Pixel coordinate grounding data
------------------------------------------------------------

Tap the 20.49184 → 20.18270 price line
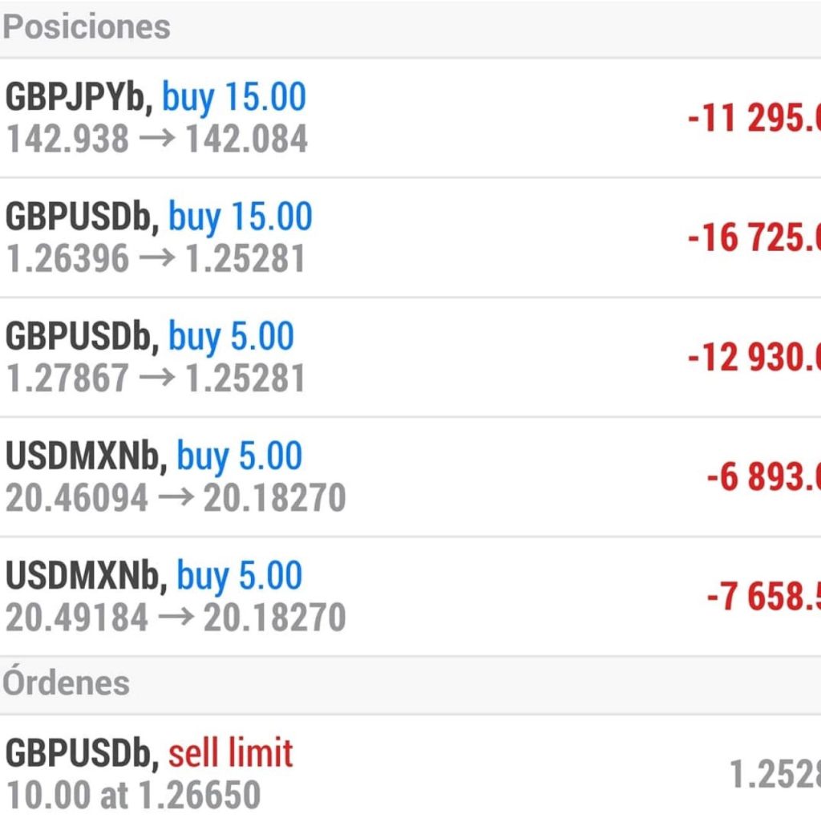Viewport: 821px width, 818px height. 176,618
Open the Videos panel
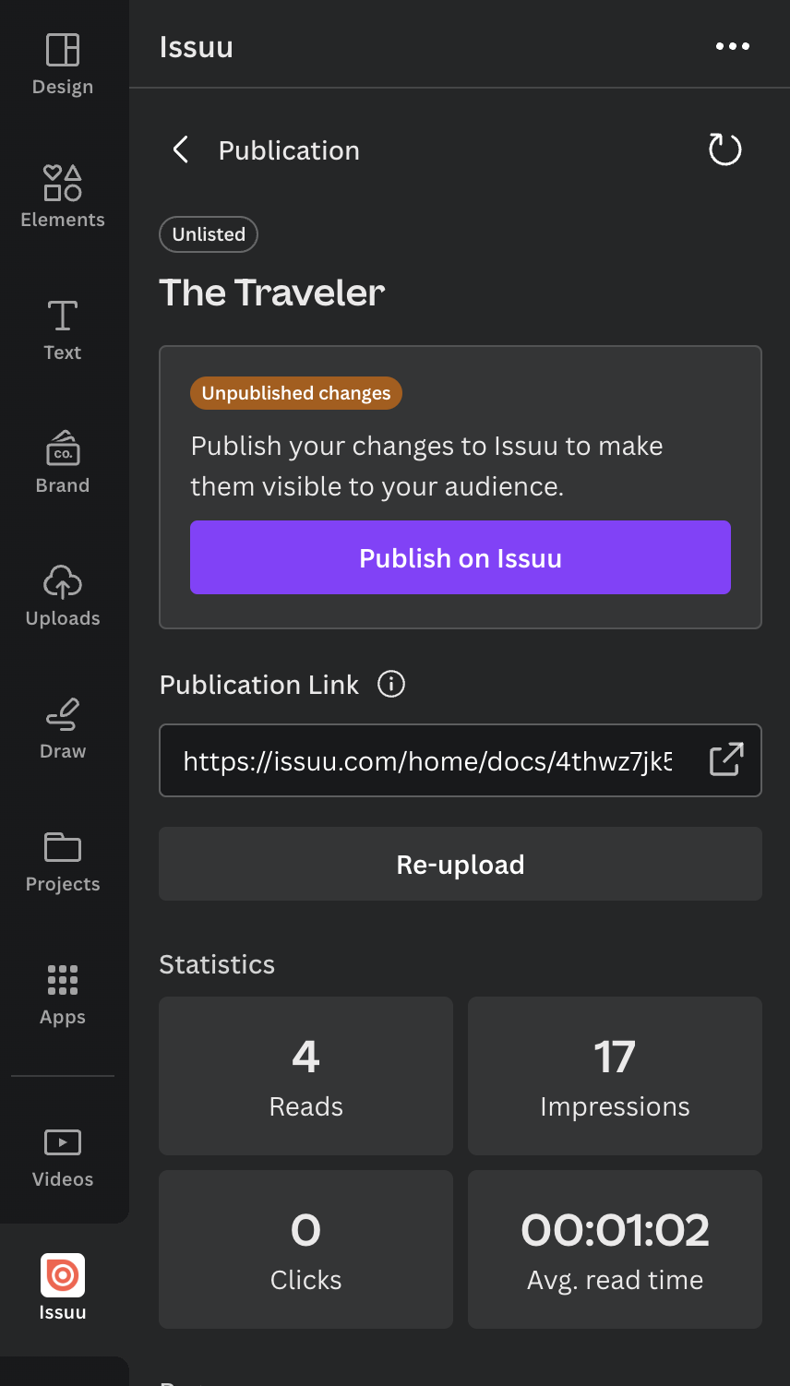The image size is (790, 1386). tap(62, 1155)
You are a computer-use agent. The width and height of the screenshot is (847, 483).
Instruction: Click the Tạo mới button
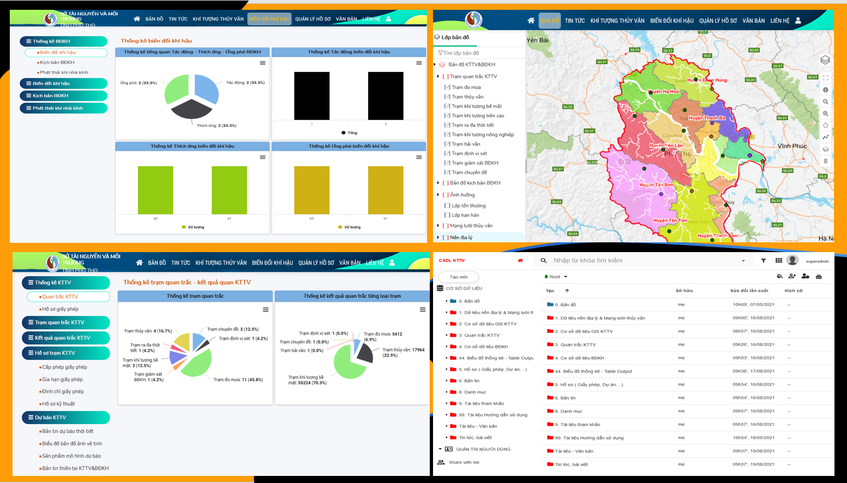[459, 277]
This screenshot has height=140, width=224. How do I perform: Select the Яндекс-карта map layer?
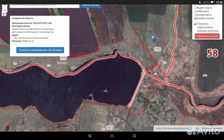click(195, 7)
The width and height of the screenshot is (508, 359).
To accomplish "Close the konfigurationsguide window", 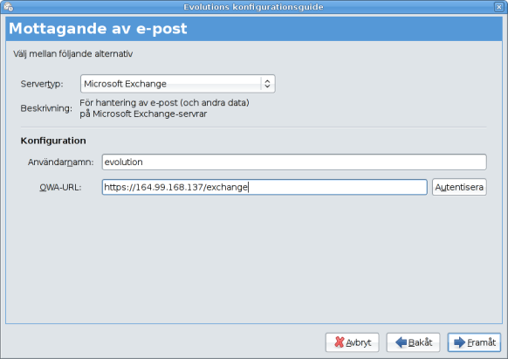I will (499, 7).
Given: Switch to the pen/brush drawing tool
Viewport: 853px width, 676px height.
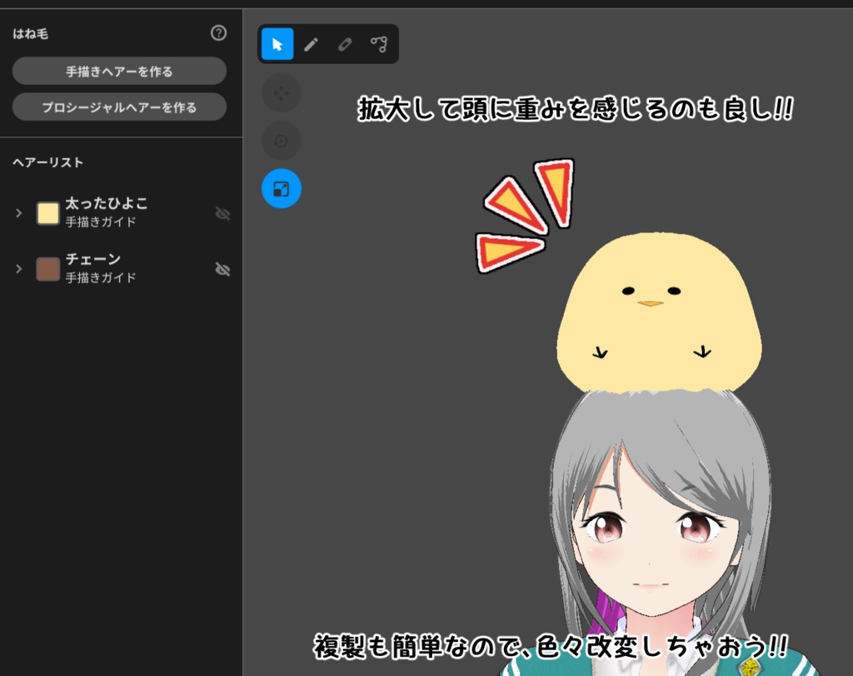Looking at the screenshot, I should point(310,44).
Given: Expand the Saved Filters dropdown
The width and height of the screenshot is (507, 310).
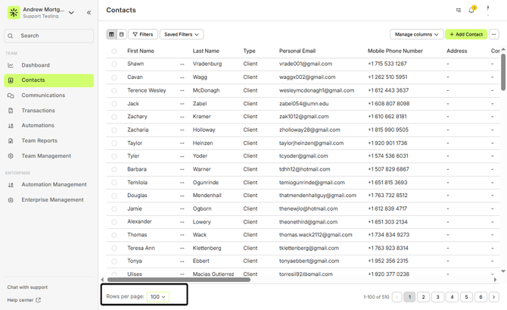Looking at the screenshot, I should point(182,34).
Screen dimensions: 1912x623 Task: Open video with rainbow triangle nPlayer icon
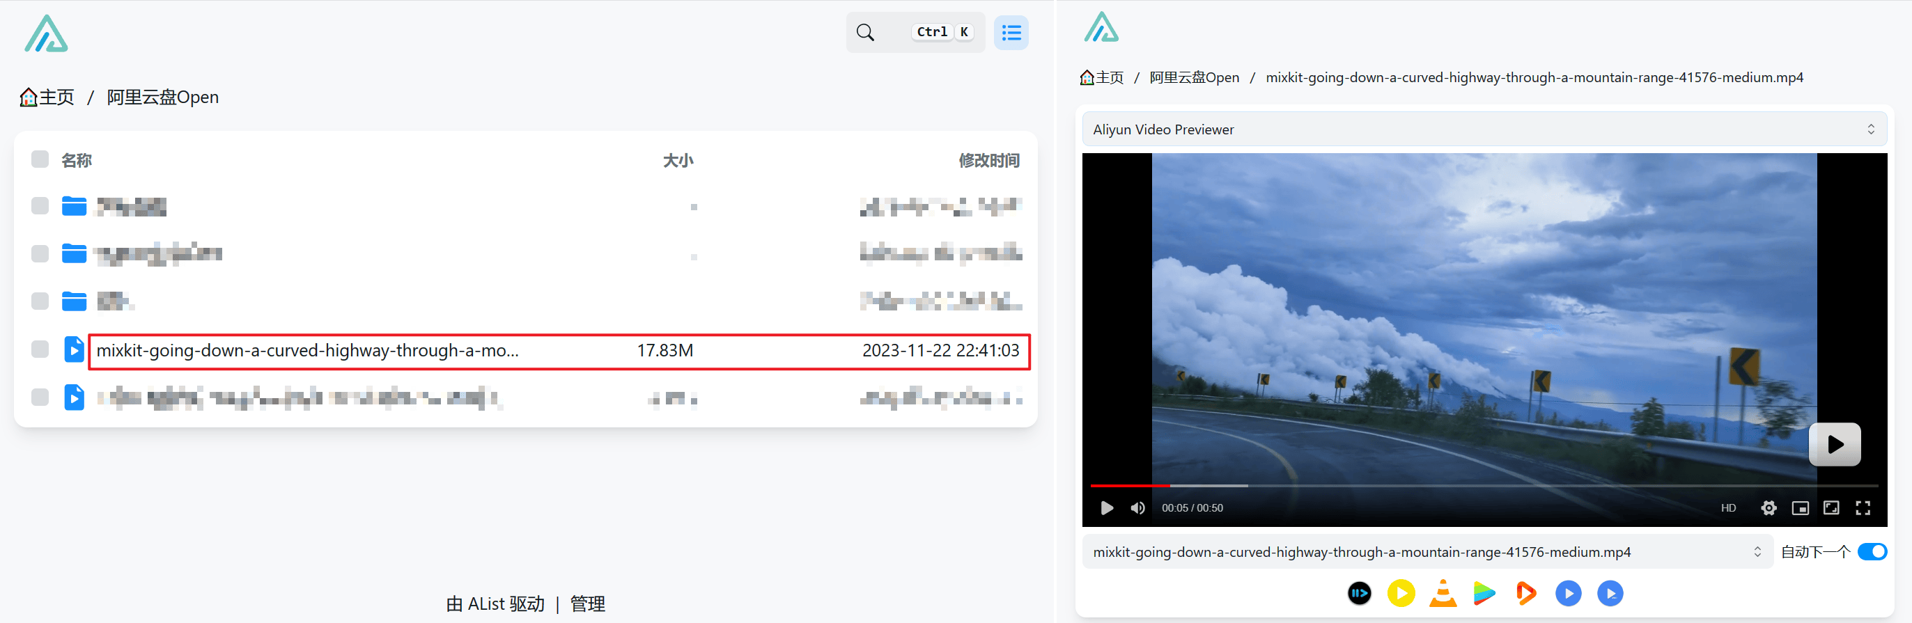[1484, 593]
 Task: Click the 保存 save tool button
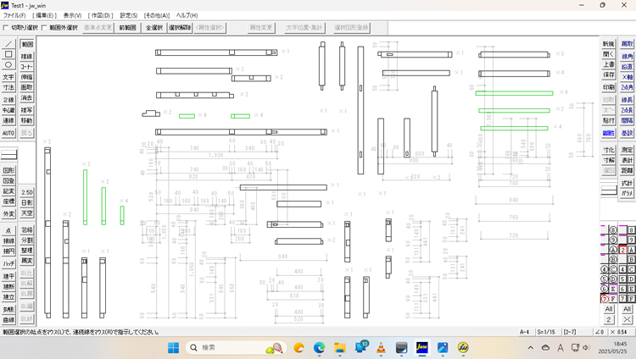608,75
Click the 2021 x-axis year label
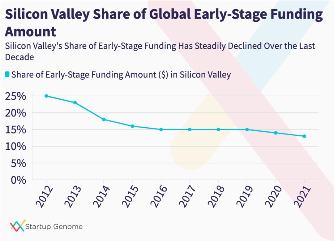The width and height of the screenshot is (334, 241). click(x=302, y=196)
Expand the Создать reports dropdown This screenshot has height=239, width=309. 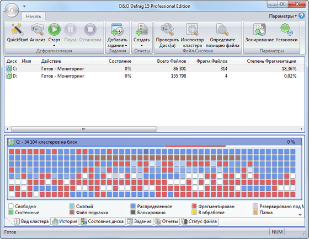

------------------------------------------------------------

— Work request —
From the data above, gather every line that includes the word "Given".

— Written response —
Given: Switch to the pen/brush drawing tool
Given: Expand the Saved Filters dropdown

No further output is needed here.